[Saved data entries]
= = = =
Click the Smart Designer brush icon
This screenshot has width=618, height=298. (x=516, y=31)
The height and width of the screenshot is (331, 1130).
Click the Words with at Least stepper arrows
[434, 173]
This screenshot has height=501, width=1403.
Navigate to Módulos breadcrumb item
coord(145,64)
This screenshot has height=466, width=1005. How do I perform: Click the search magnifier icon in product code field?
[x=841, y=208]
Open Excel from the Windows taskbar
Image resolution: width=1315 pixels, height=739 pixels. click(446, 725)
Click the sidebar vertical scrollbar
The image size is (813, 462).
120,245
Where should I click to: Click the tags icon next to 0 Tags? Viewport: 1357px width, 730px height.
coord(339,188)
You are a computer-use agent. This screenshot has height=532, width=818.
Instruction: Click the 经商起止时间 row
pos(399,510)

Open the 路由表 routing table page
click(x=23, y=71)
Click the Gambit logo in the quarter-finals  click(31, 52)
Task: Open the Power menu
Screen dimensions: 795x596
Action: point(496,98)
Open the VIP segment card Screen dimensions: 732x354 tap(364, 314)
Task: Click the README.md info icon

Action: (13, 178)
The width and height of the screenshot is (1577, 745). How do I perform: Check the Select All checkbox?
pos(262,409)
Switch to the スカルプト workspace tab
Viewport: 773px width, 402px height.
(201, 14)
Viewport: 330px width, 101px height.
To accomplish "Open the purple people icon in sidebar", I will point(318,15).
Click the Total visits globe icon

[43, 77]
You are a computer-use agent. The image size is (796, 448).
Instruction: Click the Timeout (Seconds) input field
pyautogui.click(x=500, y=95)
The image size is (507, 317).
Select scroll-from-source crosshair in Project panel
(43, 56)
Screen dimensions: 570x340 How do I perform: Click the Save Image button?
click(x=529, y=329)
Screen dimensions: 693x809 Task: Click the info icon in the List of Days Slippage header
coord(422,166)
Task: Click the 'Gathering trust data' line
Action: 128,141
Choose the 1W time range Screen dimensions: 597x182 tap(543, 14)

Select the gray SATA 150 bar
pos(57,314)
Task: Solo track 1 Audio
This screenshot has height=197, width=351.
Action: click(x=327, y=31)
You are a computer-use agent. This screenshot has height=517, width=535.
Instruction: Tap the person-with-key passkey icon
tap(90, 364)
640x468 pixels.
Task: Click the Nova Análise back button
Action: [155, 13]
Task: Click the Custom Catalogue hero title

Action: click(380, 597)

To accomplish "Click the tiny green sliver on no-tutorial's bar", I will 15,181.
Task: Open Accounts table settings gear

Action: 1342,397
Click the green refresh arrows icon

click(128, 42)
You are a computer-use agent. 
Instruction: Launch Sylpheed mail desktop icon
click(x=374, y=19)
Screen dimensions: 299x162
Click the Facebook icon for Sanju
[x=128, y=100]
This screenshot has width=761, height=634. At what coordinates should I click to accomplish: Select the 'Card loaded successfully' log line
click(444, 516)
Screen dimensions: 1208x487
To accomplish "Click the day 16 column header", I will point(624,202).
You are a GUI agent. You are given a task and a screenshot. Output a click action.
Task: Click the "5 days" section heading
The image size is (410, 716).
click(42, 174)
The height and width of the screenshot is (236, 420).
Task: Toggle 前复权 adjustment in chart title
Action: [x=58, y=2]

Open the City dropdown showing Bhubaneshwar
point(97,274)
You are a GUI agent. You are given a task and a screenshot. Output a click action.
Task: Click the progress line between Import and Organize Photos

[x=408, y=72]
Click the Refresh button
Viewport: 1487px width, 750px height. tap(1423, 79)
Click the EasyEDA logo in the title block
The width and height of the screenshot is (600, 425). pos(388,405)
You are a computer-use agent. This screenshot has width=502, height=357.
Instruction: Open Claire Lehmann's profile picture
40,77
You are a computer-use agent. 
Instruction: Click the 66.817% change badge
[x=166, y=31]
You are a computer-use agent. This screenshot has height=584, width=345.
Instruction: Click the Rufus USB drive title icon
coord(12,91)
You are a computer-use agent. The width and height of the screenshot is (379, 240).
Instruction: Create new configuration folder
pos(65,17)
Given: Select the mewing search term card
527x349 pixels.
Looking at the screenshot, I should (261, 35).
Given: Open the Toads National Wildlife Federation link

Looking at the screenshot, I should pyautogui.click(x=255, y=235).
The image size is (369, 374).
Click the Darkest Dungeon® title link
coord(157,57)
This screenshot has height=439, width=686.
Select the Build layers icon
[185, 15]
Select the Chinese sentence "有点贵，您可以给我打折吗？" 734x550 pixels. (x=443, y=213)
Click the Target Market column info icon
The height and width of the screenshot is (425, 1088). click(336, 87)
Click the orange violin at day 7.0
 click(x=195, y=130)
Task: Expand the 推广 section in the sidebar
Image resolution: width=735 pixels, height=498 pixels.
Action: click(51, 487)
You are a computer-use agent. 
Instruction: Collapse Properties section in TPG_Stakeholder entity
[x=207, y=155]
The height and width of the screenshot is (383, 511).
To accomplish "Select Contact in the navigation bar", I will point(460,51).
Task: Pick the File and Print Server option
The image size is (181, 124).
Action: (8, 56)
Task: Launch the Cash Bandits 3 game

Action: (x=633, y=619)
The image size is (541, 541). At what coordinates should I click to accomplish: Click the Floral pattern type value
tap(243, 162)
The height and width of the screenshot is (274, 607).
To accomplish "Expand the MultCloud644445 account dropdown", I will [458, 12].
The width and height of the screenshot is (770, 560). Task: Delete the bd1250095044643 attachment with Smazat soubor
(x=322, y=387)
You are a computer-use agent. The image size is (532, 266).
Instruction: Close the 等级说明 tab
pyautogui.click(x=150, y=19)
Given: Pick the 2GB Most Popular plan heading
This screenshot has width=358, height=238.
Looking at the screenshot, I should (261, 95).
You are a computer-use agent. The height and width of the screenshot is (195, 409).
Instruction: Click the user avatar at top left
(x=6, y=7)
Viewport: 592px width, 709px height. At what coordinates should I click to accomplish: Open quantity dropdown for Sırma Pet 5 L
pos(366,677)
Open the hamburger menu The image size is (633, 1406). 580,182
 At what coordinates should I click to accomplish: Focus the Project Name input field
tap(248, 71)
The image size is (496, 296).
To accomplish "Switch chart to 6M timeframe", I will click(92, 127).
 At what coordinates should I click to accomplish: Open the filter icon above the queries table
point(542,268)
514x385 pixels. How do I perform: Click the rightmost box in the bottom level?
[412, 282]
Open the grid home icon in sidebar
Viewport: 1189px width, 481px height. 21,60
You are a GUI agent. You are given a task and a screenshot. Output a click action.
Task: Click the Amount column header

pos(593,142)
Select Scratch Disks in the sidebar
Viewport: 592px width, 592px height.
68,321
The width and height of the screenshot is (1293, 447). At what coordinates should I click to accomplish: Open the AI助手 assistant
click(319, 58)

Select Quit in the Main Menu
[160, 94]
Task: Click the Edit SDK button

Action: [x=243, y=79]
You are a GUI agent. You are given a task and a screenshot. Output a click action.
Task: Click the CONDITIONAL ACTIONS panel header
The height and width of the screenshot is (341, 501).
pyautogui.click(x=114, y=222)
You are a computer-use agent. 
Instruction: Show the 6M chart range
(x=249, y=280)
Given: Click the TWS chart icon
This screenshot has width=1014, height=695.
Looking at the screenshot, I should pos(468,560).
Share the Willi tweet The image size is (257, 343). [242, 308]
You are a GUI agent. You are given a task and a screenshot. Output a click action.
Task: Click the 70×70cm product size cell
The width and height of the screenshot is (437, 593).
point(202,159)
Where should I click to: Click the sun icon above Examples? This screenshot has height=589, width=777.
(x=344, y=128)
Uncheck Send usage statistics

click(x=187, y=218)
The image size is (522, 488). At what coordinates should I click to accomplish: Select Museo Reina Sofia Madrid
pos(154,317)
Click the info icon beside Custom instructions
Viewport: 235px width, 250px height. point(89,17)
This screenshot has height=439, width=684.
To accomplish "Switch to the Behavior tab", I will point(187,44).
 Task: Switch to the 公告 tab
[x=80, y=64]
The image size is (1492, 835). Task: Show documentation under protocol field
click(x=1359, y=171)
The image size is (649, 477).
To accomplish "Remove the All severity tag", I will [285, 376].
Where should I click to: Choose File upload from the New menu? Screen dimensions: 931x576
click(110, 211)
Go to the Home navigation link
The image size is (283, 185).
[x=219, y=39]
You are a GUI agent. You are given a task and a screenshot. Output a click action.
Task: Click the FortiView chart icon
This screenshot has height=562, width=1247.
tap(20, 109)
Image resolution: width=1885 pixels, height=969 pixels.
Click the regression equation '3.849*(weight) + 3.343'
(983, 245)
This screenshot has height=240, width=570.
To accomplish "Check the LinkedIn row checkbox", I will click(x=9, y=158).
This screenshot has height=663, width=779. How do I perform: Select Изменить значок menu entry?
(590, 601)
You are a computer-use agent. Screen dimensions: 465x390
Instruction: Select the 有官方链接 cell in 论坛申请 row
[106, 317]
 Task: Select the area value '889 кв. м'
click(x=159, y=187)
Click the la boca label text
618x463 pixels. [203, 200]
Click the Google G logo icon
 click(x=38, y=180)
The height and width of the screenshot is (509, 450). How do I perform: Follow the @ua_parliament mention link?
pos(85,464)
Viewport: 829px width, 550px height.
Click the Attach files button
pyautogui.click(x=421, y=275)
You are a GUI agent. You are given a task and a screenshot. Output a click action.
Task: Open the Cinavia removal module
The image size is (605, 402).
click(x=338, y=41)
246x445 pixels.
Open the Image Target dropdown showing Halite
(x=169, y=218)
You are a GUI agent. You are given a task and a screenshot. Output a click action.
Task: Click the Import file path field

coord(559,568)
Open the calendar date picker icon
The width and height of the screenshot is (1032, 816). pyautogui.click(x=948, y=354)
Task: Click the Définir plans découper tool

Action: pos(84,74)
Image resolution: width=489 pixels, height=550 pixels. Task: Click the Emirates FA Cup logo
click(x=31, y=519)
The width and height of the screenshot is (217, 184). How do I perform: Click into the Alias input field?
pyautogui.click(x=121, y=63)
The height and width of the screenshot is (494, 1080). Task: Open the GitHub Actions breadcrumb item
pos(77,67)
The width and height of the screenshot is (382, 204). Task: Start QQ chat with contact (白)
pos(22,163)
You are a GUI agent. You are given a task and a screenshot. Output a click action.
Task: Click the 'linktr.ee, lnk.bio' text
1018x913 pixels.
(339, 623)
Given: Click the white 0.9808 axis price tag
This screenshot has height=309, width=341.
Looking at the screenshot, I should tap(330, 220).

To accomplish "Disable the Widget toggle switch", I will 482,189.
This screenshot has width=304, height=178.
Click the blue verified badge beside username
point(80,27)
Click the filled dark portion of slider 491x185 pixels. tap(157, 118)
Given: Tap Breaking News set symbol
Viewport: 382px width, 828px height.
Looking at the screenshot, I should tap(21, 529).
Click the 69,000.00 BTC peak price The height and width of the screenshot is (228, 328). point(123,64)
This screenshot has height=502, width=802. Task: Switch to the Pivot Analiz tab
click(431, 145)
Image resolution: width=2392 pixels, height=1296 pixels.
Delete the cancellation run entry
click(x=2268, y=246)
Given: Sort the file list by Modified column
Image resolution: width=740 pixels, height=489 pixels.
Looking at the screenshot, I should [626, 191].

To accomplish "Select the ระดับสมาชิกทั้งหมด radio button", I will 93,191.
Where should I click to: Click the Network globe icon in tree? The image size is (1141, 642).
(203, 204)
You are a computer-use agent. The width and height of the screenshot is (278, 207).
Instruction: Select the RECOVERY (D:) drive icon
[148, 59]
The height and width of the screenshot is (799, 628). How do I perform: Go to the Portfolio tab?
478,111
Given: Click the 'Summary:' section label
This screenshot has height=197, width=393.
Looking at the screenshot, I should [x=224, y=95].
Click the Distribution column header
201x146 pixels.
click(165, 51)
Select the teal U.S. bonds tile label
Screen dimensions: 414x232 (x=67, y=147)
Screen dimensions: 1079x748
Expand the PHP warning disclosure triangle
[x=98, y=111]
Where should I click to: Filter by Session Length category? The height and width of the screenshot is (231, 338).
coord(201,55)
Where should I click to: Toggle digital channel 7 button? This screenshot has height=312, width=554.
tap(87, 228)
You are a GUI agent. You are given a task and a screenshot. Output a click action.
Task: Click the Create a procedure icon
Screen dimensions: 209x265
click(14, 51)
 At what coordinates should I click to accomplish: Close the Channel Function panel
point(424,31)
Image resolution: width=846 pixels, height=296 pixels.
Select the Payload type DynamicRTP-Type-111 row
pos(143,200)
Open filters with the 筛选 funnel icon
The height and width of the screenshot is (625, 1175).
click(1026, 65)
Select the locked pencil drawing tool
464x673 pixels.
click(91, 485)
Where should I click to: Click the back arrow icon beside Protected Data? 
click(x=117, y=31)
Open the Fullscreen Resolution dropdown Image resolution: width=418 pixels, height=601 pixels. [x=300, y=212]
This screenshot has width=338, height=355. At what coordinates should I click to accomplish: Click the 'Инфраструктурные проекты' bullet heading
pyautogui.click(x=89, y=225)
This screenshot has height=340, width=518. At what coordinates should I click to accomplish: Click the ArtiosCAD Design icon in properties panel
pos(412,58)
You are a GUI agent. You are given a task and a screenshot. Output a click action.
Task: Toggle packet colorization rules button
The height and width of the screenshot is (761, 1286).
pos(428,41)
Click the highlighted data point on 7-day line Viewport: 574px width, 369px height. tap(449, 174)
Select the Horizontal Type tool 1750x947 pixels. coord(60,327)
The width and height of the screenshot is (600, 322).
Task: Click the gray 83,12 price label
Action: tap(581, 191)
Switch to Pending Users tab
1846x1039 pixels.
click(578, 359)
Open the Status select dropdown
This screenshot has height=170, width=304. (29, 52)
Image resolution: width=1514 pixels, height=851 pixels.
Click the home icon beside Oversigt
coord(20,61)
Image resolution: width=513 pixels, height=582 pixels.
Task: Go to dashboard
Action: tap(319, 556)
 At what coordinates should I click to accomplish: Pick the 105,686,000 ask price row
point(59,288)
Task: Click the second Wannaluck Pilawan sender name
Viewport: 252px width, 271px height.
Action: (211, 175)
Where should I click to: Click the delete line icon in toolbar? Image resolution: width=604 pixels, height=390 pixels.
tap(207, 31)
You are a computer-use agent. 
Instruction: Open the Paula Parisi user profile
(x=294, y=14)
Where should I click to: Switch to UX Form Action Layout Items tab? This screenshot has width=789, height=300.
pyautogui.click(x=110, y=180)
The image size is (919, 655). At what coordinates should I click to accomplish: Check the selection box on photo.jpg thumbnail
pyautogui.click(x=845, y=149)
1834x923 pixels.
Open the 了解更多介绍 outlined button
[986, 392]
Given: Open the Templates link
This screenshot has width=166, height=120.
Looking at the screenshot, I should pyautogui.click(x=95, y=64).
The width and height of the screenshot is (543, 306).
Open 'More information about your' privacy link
= = = =
# Required work
Please print the records above exactly from their first line. End with the line containing "has height=532, width=818.", and include it.

# Solution for this exercise
Click the Smart Designer brush icon
This screenshot has width=618, height=298. (x=516, y=31)
The height and width of the screenshot is (331, 1130).
Click the Words with at Least stepper arrows
[434, 173]
This screenshot has height=501, width=1403.
Navigate to Módulos breadcrumb item
coord(145,64)
This screenshot has height=466, width=1005. How do I perform: Click the search magnifier icon in product code field?
[x=841, y=208]
Open Excel from the Windows taskbar
Image resolution: width=1315 pixels, height=739 pixels. click(446, 725)
Click the sidebar vertical scrollbar
The image size is (813, 462).
120,245
Where should I click to: Click the tags icon next to 0 Tags? Viewport: 1357px width, 730px height.
coord(339,188)
You are a computer-use agent. This screenshot has height=532, width=818.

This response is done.